**GOAL**: Print the items below word for word, from the first line through the line containing "pyautogui.click(x=821, y=338)", with both ends included.

**INPUT ROWS**:
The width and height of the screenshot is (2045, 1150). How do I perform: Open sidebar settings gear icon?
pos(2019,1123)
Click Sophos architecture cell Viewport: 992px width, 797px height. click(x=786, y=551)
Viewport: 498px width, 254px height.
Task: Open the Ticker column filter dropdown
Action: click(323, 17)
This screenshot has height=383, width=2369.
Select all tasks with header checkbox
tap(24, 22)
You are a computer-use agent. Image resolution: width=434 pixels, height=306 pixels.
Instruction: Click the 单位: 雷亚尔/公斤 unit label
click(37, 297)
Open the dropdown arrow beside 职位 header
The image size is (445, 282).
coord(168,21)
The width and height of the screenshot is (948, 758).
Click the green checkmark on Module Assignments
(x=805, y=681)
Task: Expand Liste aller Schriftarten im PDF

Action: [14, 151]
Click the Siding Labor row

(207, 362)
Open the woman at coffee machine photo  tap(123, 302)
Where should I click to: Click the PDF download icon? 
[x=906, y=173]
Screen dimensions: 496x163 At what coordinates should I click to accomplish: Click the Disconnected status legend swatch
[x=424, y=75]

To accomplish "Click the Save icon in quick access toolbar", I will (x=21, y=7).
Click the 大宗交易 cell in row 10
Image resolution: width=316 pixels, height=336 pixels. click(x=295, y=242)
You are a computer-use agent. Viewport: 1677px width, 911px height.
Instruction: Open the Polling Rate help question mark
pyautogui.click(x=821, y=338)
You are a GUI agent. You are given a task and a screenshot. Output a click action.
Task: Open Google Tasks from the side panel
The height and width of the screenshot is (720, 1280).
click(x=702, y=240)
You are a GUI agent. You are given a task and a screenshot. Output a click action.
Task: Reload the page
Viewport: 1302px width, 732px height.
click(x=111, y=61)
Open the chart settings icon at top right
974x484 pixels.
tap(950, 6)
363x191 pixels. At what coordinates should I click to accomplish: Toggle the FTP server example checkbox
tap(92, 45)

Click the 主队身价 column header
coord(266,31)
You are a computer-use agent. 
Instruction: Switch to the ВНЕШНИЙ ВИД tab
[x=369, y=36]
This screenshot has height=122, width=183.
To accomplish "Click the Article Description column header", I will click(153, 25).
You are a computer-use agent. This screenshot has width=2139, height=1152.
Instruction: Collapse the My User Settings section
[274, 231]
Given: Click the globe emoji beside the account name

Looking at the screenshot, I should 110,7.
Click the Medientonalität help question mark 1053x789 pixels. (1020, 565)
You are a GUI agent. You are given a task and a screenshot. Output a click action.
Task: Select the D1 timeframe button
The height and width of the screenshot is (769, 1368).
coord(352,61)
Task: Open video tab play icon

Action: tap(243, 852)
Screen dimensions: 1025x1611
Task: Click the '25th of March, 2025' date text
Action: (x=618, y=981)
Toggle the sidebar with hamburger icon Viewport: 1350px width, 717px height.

**OUTPUT OF THE EXERCISE**:
The width and height of the screenshot is (2045, 1150). How do I perform: Open sidebar settings gear icon?
pos(2019,1123)
Click Sophos architecture cell Viewport: 992px width, 797px height. click(x=786, y=551)
Viewport: 498px width, 254px height.
Task: Open the Ticker column filter dropdown
Action: click(323, 17)
This screenshot has height=383, width=2369.
Select all tasks with header checkbox
tap(24, 22)
You are a computer-use agent. Image resolution: width=434 pixels, height=306 pixels.
Instruction: Click the 单位: 雷亚尔/公斤 unit label
click(37, 297)
Open the dropdown arrow beside 职位 header
The image size is (445, 282).
coord(168,21)
The width and height of the screenshot is (948, 758).
Click the green checkmark on Module Assignments
(x=805, y=681)
Task: Expand Liste aller Schriftarten im PDF

Action: [14, 151]
Click the Siding Labor row

(207, 362)
Open the woman at coffee machine photo  tap(123, 302)
Where should I click to: Click the PDF download icon? 
[x=906, y=173]
Screen dimensions: 496x163 At what coordinates should I click to accomplish: Click the Disconnected status legend swatch
[x=424, y=75]

To accomplish "Click the Save icon in quick access toolbar", I will (x=21, y=7).
Click the 大宗交易 cell in row 10
Image resolution: width=316 pixels, height=336 pixels. click(x=295, y=242)
You are a computer-use agent. Viewport: 1677px width, 911px height.
Instruction: Open the Polling Rate help question mark
pyautogui.click(x=821, y=338)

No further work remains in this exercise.